- Relator(a)
- Ministro Antonio Saldanha Palheiro
- Órgão julgador
- Sexta Turma
- Data do julgamento
- 04/10/2022
- Data de publicação
- 04/11/2022
STJ – Acórdão, Rel. Ministro Antonio Saldanha Palheiro, Sexta Turma, j. 04/10/2022, p. 04/11/2022
PROCESSO PENAL. HABEAS CORPUS. PECULATO (ART. 312, CAPUT, DO CP).
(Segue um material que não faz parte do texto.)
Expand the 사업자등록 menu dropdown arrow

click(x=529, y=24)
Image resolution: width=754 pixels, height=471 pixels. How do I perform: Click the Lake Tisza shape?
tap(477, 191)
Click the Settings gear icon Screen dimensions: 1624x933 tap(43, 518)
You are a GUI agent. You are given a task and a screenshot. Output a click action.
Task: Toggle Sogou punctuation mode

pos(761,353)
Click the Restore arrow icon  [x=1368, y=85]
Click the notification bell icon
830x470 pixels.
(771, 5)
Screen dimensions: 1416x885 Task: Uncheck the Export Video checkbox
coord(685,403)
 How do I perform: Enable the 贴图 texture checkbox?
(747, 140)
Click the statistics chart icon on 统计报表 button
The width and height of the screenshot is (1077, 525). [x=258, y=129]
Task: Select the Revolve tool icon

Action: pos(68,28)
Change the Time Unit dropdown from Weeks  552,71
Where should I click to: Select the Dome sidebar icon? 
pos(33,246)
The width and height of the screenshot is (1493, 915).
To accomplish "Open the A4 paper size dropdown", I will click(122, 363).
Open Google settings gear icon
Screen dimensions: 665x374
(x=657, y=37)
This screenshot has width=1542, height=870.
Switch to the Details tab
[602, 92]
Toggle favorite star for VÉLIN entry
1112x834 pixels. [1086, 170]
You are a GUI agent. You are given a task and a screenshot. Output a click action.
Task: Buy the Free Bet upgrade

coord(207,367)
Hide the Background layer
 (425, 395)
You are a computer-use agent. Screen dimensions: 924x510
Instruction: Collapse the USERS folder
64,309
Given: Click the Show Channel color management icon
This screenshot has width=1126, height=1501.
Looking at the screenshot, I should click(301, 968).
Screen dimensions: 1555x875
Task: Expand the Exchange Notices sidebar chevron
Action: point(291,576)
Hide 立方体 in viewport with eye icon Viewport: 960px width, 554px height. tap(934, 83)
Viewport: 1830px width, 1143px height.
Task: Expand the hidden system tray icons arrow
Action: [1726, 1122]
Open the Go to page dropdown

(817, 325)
NOMEAÇÃO DE "FUNCIONÁRIOS FANTASMAS". ATIPICIDADE DA CONDUTA. NÃO RECONHECIDA. ORDEM DENEGADA. 1. O trancamento da ação penal por ausência de justa causa exige comprovação, de plano, da atipicidade da conduta, da ocorrência de causa de extinção da punibilidade, da ausência de lastro probatório mínimo de autoria ou de materialidade, o que não se verifica na presente hipótese. 2. No presente caso, não se verifica atipicidade da conduta, uma vez que a denúncia descreve a conduta do agente, narrando que nomeou terceiros para os cargos de assessoria, sabendo que tais servidores não prestavam serviços na Câmara de Vereadores, caracterizando, assim, "funcionários fantasmas". Destacou-se, ainda, que o paciente tinha ciência de que os nomeados não prestavam efetivamente o serviço, uma vez que assinava as frequências dos servidores. 3. Destaco que o presente caso é diverso do decidido na Ação Penal n. 475/MT, na qual foi considerado que "servidor público que se apropria dos salários que lhe foram pagos e não presta o serviço, não comete peculato" (Apn n. 475/MT, relatora Ministra ELIANA CALMON, CORTE ESPECIAL, julgado em 16/5/2007, DJ 6/8/2007), uma vez que não se trata de apropriação de salário próprio, mas de nomeação de terceiros para os cargos de assessoria. 4. De mais a mais, a alegação de que tais pessoas foram nomeadas para exercício de função externa, além de não ter sido debatida pelo Tribunal de origem, demandaria a análise de matéria fático-probatória, o que é vedado na via eleita. 5. Ordem denegada. (HC n. 648.466/PR, relator Ministro Antonio Saldanha Palheiro, Sexta Turma, julgado em 4/10/2022, DJe de 4/11/2022.)